Studying Law Without the Socratic Method

One of the things I noticed during my semester as an exchange student at the University of Copenhagen is how much legal education in Europe differs from the approach taken by law schools in the United States. The most drastic difference is, without a doubt, the way in which classes are conducted. In U.S. law schools, most professors use the Socratic method and the call system that law students have come to fear. In contrast, in many continental European law schools, courses are taught simply through lectures. On rare occasions a student will interject with a comment or a question, and on other rare occasions a professor will ask for voluntary input from the class, but for the most part, the professor is the only one who speaks. I have sometimes wondered whether a non-Socratic method of teaching adequately prepares students to be effective lawyers. American law students are forced to take a position on the law, make arguments for it, and apply it to the facts. By being subjected to the Socratic method, we are forced to think on our feet and be prepared for any questions that may be thrown at us by a judge, a client, or a fellow attorney. Arguing a position is one of the most important lawyering skills in both litigation and transactional practices. Therefore, teaching these skills would seem to be a valuable part of legal education anywhere in the world.

Given this apparent superiority of Socratic legal education, I have often wondered whether European law students feel they are at somewhat of a disadvantage. After all, they are not being challenged in class on a daily basis to make arguments and defend positions. I was surprised to learn that many European law students do not believe they are left behind in this respect. Many European students I have met say that classes are meant simply to teach about the law. If students wish to develop their litigation skills, they take a litigation class or join a moot court team, but there is generally no cross-over between developing one’s ability to argue and learning about the law. That is, up until the final exam. Interestingly, many law courses here in Copenhagen administer an oral final, where the professor challenges each student’s ability to argue about the law. Effectively, such an exam tests the students’ skills in taking a position on an issue and defending it. The way European law students view it is that they spend the semester learning about the law, and they then argue the law in the exams. Generally, they seem to feel this provides enough practice of argumentative skills.

The difference in legal education systems likely stems, in part, from the differences in the legal systems themselves. As we are taught in law school, law is indeterminate. This is in part due to our common law system: In many instances, the facts of a case do not fit perfectly with the existing case law and arguments can be made on both sides on how the law applies to a set of facts, and even about the rules themselves. As a result, lawyers are forced to make arguments and defend positions. This is less true for the civil law systems in continental Europe. In the civil law system used in many E.U. member states, the legal processes are not as adversarially driven as our own due to the fact that common law rules and exceptions do not exist. Courts do not need to be convinced of which rule should apply and whether an exception exists, and the absence of binding precedent in many civil law systems means that lawyers don’t need to persuade courts that their client’s position is in keeping with the existing case law. This less adversarial nature of the litigation process appears to be reflected in the legal education methods in Europe and more emphasis is placed on learning what the law is, rather than on developing argumentation and litigation skills.
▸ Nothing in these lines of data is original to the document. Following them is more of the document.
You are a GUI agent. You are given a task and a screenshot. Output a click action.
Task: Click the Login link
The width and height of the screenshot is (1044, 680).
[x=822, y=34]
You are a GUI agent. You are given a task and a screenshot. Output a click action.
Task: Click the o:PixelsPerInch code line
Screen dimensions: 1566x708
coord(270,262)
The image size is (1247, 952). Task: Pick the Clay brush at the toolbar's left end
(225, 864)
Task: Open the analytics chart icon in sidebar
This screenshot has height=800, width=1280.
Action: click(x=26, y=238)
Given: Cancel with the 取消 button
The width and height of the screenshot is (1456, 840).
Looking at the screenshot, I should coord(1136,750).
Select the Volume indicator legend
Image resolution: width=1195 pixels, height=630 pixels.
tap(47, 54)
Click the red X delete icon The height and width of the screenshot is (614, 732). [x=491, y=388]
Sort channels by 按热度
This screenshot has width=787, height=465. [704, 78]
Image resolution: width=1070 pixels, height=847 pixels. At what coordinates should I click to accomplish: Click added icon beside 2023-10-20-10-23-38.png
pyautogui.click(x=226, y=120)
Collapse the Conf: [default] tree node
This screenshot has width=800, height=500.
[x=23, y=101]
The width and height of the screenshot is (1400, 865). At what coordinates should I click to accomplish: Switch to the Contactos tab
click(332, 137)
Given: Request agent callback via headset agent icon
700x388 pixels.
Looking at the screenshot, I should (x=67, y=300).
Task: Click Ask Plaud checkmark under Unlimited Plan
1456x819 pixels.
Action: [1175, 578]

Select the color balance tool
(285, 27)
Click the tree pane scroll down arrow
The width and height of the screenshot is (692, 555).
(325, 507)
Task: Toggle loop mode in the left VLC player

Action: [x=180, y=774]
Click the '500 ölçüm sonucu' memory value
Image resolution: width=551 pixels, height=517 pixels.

Personally, I never felt as though I was learning the law itself less effectively abroad than at Marquette. The stronger emphasis on regulations, EU directives, and treaties makes sense in light of the characteristics of the civil law system. Similarly, it makes sense to focus less on cases in class discussion, as in many civil law systems these are not considered to be primary sources of law. It is true that this way of teaching makes for a classroom atmosphere that is less rigorous and personally engaging than classes in American law schools. However, I still feel as though the actual law itself is being conveyed to me in an effective manner and I feel comfortable in my understanding of E.U. law that I have obtained while studying in Copenhagen. In sum, while the Socratic method may be well-suited for education in a common law system, civil law systems appear to call for a different approach to teaching and learning.